Discretion and the Data Border

Key information

Date
Time
5:00 PM to 7:00 PM
Venue
Russell Square: College Buildings
Room
G51

About this event

Dr Alexandra Hall (University of York)

In international ‘smart’ border targeting systems, passenger data make possible future-oriented security calculations such as the advanced screening of passengers and rules-based profiling. Data targeting gives the illusion that authoritative distinctions between mobile people are already present in the data but this view occludes the suspension of active security decisions within algorithmic sorting. It also occludes the performativity of data abstractions and the interplay between data and discretion. The question is not simply how ‘digital footprints’ come to identify certain mobile lives as risky or trusted within the turn to data in security practice and beyond. Rather, a full account of contemporary border governance must examine the way in which data intelligence and discretionary judgement are intertwined in decisions to target threat within risk-based modes of control.

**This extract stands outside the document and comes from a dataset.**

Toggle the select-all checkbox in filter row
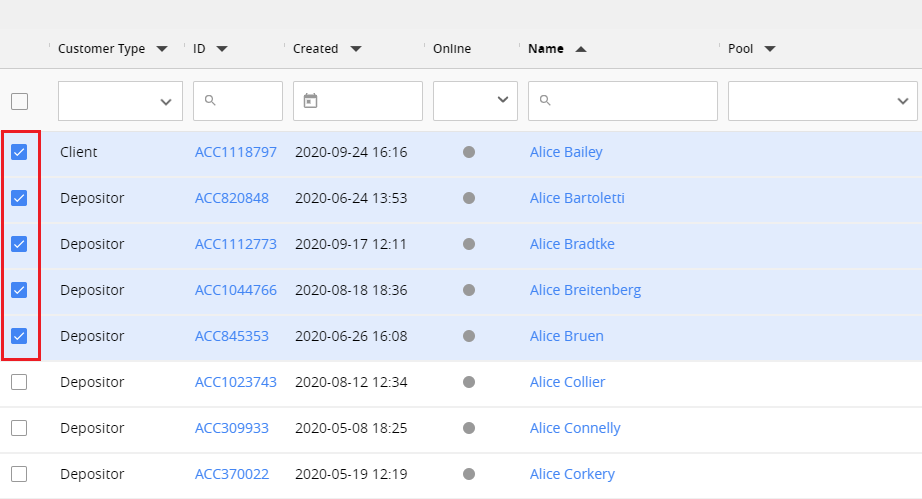This screenshot has width=922, height=499. point(19,101)
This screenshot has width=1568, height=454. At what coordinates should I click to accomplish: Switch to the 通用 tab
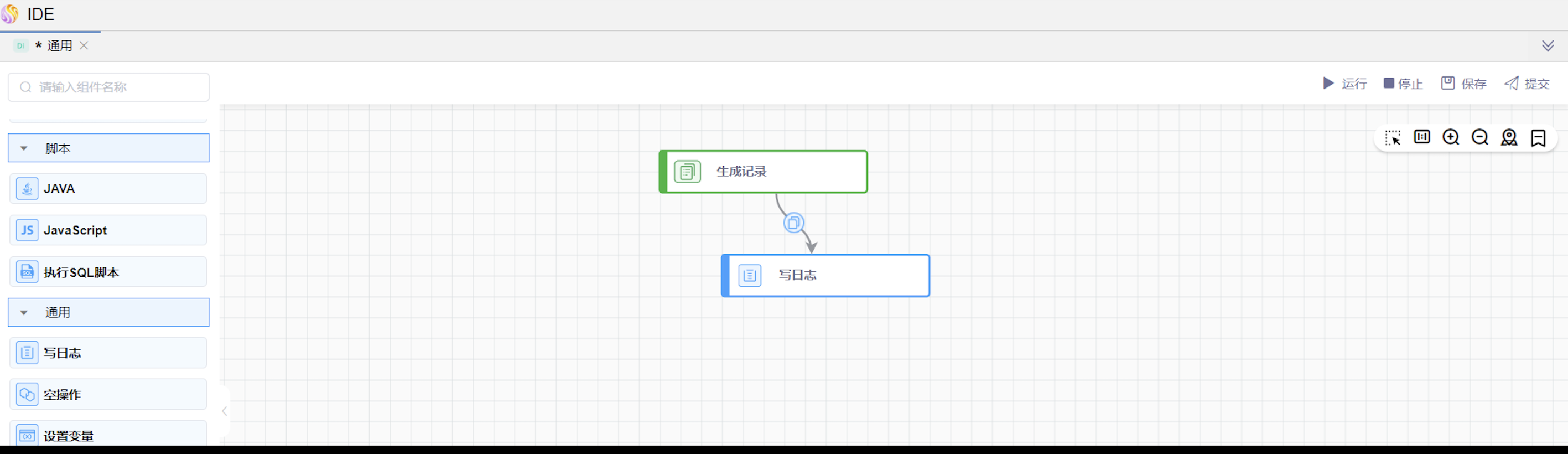(59, 46)
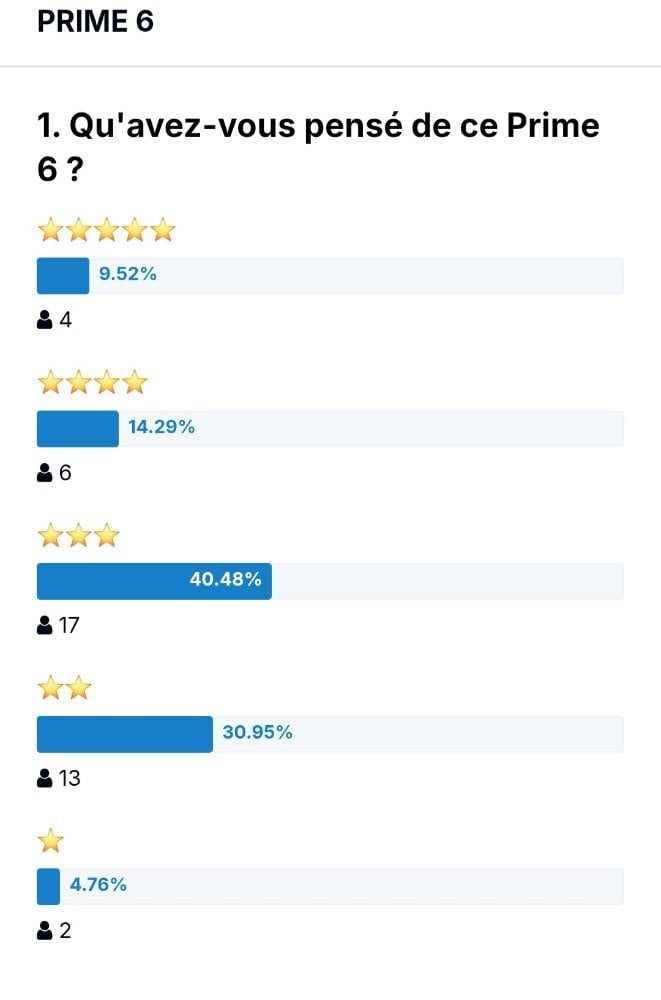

This paper draws on qualitative fieldwork with staff at a European border targeting centre, including interviews with data analysts who are responsible for processing ‘matches’ between immigration and security databases and incoming passenger data. The paper proceeds on the notion that data ‘profiles’ and matches can be thought of as active objects within security practice, but it goes beyond deterministic techno-scientific approaches by examining individual data targeters’ encounters with data as a means of understanding the everyday production and enactment of security. More specifically, the research focuses on the meaning, experience and enactment of discretion (as an ethical moment, and as a means of governing) within data encounters, arguing that it is the changing meaning of discretion in technologically enhanced border security governance that warrants attention. When the public is reassured that a person will ‘check’ all automated risk matches, the meaning and practice of discretion within these checks has ramifications for our understanding of the contemporary enactment of sovereign power within the broader turn to data within security.

About the speaker

Alex Hall is Lecturer in Politics at the University of York. A trained anthropologist, she is interested in the international securitisation of mobility and contemporary border politics in the west. She is the author of Border Watch: Cultures of Immigration, Detention and Control (Pluto Press, 2012), an ethnography of the everyday experience of security in an immigration removal centre and the co-editor (with Professor Lisette Josephides) of We the Cosmopolitans (Berghahn, 2014), an anthropological consideration of cosmopolitanism as a lived experience.